Ausgewählter Auszug:
##############################
Ein Riesensatz zum Abschied

Und dann war da ja noch Josef Hiemann, den sie im TSG-Team alle nur „Jupp“ nennen, „weil Josef so biblisch klingt“, wie der 29-Jährige erklärt. Zwei Wochen lang hat sich der Video-Journalist vorwiegend von Schmerzmitteln ernährt, um beim letzten Leichtathletik-Wettbewerb seines Lebens dabei sein zu können. Wohnung und Job sind schon gekündigt. Anfang November zieht er zu seinem Freund nach Ottawa, um sich in Kanada ein neues Leben aufzubauen. „Dann werde ich wohl eine neue Sportart ausprobieren“, blickt er voraus.
##############################
Aufgabe 1: Stelle den Abschnitt der Auflistung unten als zweispaltige CSV mit den Spalten vorgabe und ergebnis dar. Er reicht von der Zeile mit „Where should I click to: Click the right-side“ bis einschließlich hinunter zur Zeile mit „tap(1142, 104)“. Jede Zeile der CSV enthält eine Vorgabe samt ihrem Ergebnis, jedes Feld steht in Anführungszeichen, und Zeilenumbrüche werden durch Leerzeichen ersetzt.

Material:
##############################
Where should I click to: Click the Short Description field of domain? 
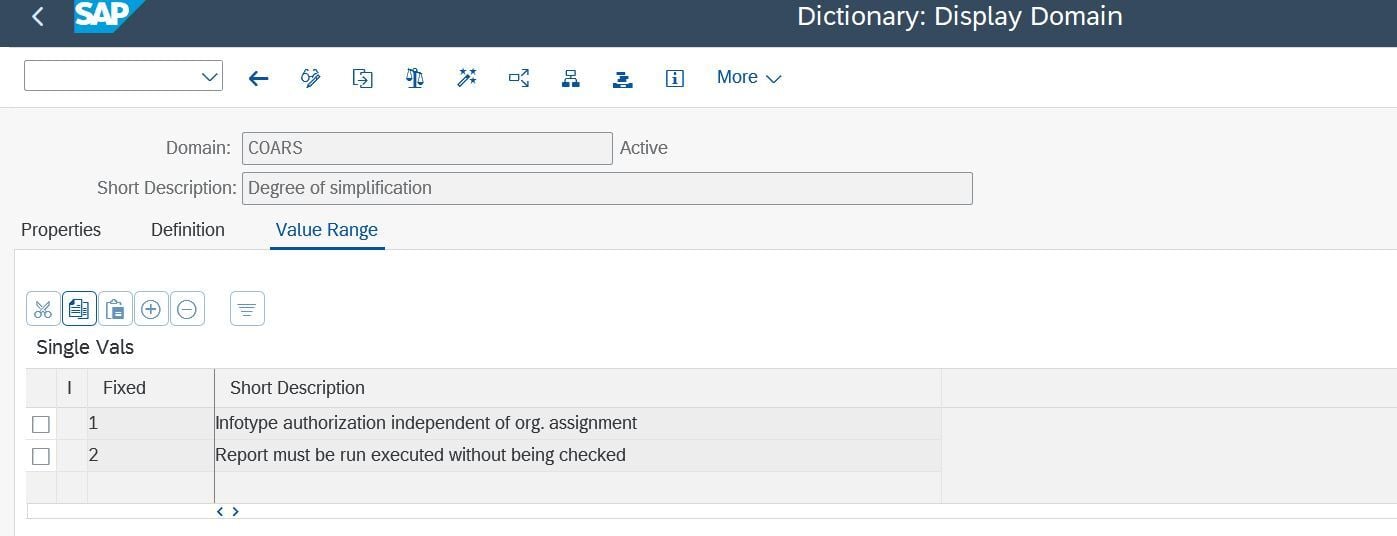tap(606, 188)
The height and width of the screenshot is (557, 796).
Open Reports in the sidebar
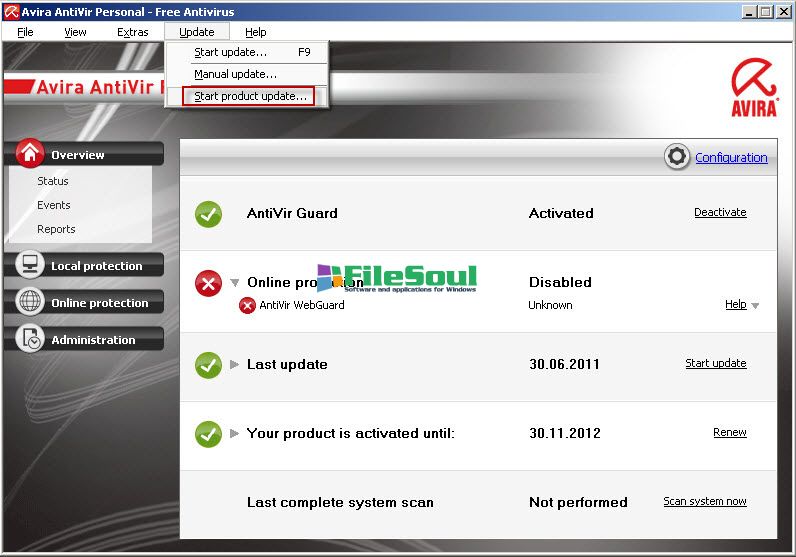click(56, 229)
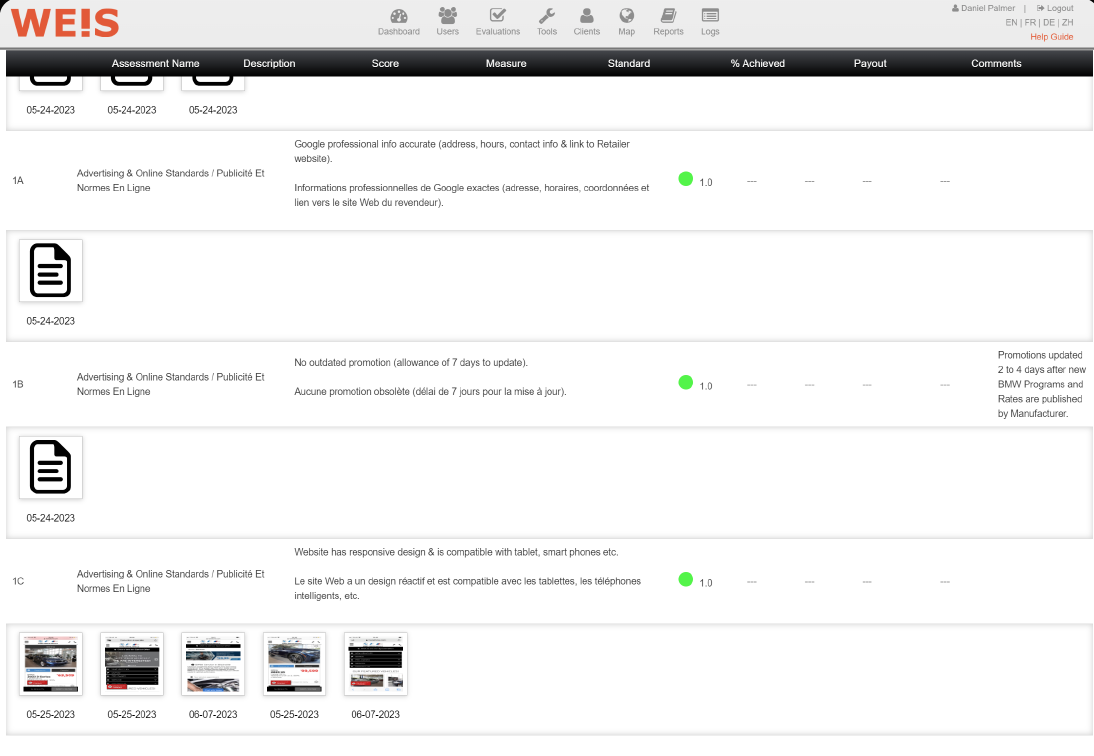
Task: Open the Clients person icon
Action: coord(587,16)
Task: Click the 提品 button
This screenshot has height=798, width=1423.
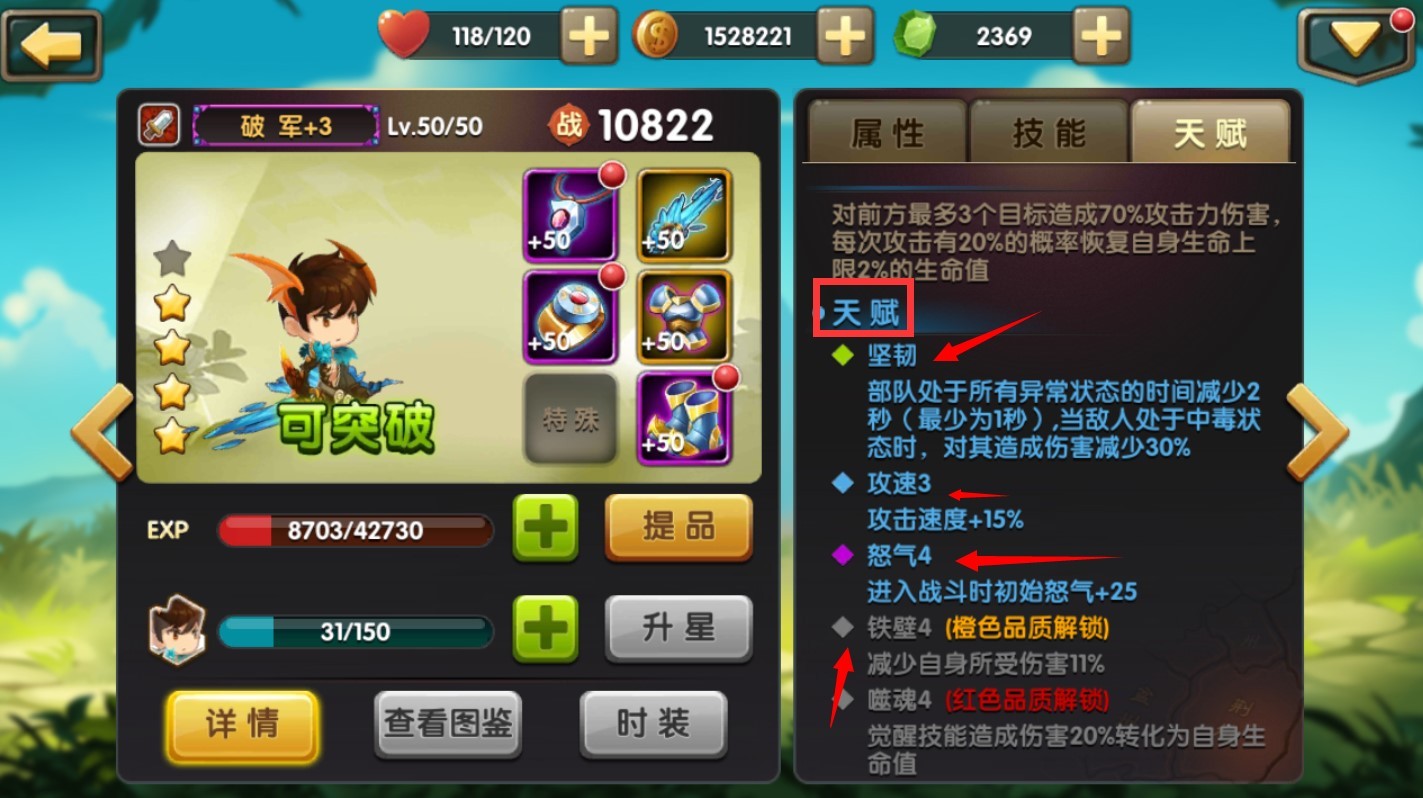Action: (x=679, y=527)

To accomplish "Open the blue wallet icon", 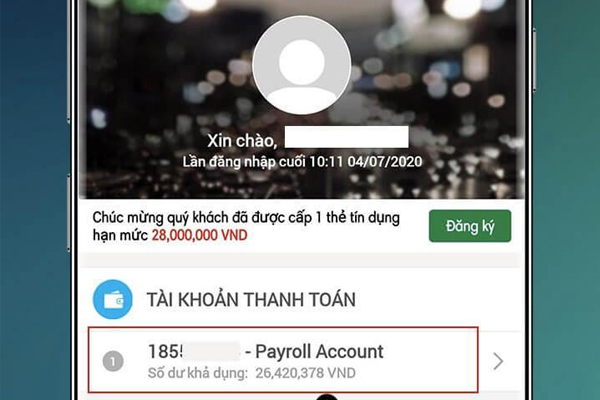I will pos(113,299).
##############################
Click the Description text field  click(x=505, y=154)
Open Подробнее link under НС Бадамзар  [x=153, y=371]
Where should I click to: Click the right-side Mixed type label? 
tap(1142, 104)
##############################
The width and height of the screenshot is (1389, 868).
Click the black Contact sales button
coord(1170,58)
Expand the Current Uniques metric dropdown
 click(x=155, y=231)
##############################
Aufgabe 2: Schreibe aus dem Auszug über Josef Hiemann alles von „Und dann war“ bis hinunter zu „blickt er voraus.“ wortgetreu ab.

Vollständige Antwort 1:
vorgabe,ergebnis
"Where should I click to: Click the right-side Mixed type label?","tap(1142, 104)"

Vollständige Antwort 2:
Und dann war da ja noch Josef Hiemann, den sie im TSG-Team alle nur „Jupp“ nennen, „weil Josef so biblisch klingt“, wie der 29-Jährige erklärt. Zwei Wochen lang hat sich der Video-Journalist vorwiegend von Schmerzmitteln ernährt, um beim letzten Leichtathletik-Wettbewerb seines Lebens dabei sein zu können. Wohnung und Job sind schon gekündigt. Anfang November zieht er zu seinem Freund nach Ottawa, um sich in Kanada ein neues Leben aufzubauen. „Dann werde ich wohl eine neue Sportart ausprobieren“, blickt er voraus.